Saved entries
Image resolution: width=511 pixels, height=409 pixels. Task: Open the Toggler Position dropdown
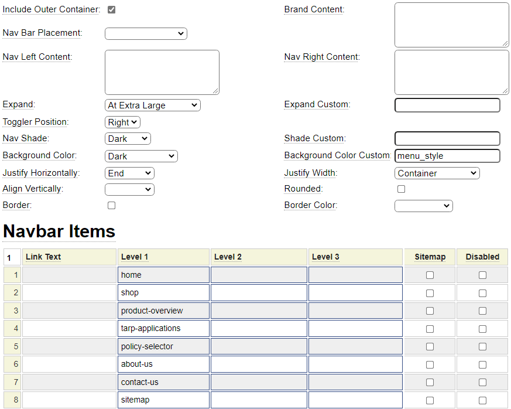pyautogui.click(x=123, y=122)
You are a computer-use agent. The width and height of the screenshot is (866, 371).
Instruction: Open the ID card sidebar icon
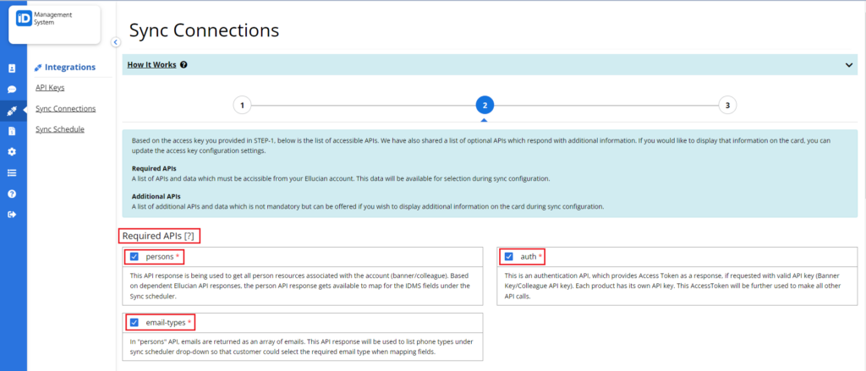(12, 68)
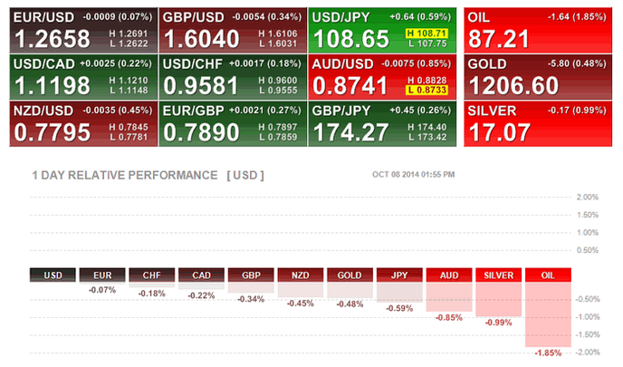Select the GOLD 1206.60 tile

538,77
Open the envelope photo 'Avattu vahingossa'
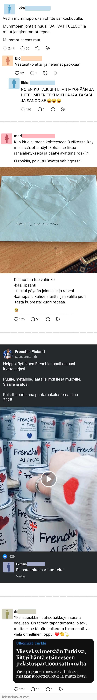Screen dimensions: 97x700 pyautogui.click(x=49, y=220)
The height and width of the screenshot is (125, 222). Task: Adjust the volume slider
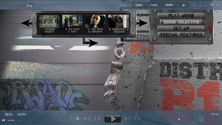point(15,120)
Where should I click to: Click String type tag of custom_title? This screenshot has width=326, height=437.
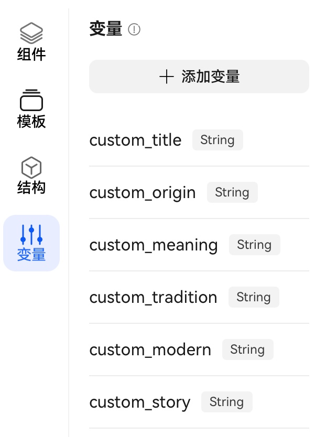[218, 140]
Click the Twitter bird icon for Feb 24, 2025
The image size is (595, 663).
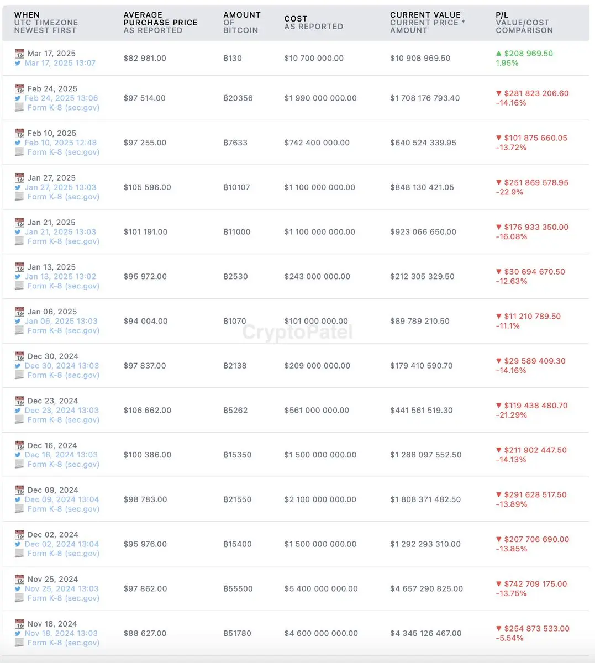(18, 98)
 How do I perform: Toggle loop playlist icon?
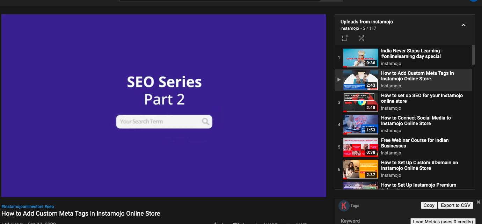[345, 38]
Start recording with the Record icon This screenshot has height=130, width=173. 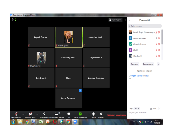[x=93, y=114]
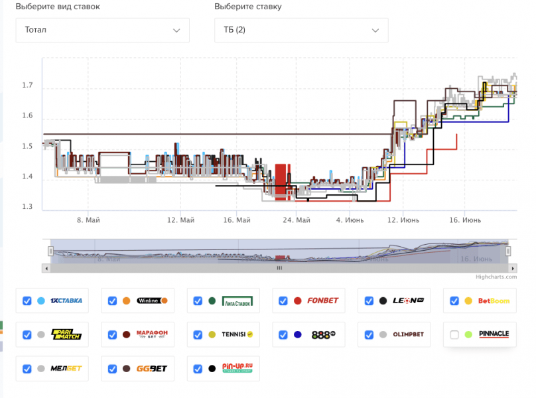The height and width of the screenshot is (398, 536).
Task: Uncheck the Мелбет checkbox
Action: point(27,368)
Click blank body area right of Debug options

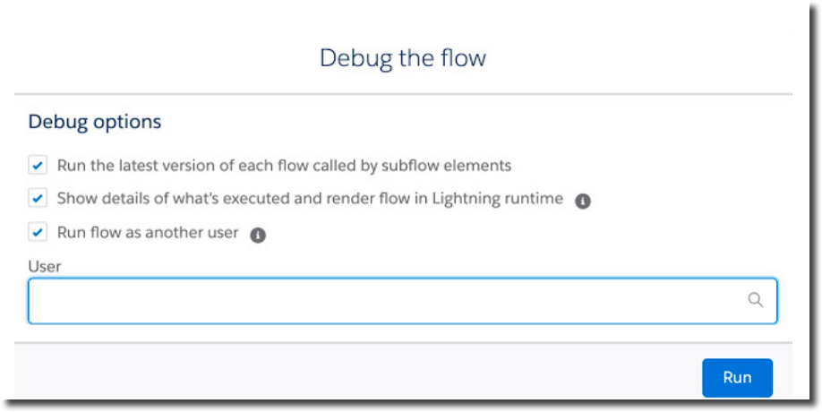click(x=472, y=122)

■ **Action item**
Above are records with pictures. Reproduce exactly only the lines from the line with "You are a computer-use" through the line with "Click the Twitter bird icon for Feb 24, 2025", both ends included, and leave the pictures out.

■ **Worked solution**
You are a computer-use agent. The width and height of the screenshot is (866, 371).
Instruction: Open the ID card sidebar icon
(12, 68)
Select the GOLD 1206.60 tile

538,77
Open the envelope photo 'Avattu vahingossa'
Screen dimensions: 97x700 pyautogui.click(x=49, y=220)
The height and width of the screenshot is (125, 222). Task: Adjust the volume slider
point(15,120)
Where should I click to: Click String type tag of custom_title? This screenshot has width=326, height=437.
[218, 140]
Click the Twitter bird icon for Feb 24, 2025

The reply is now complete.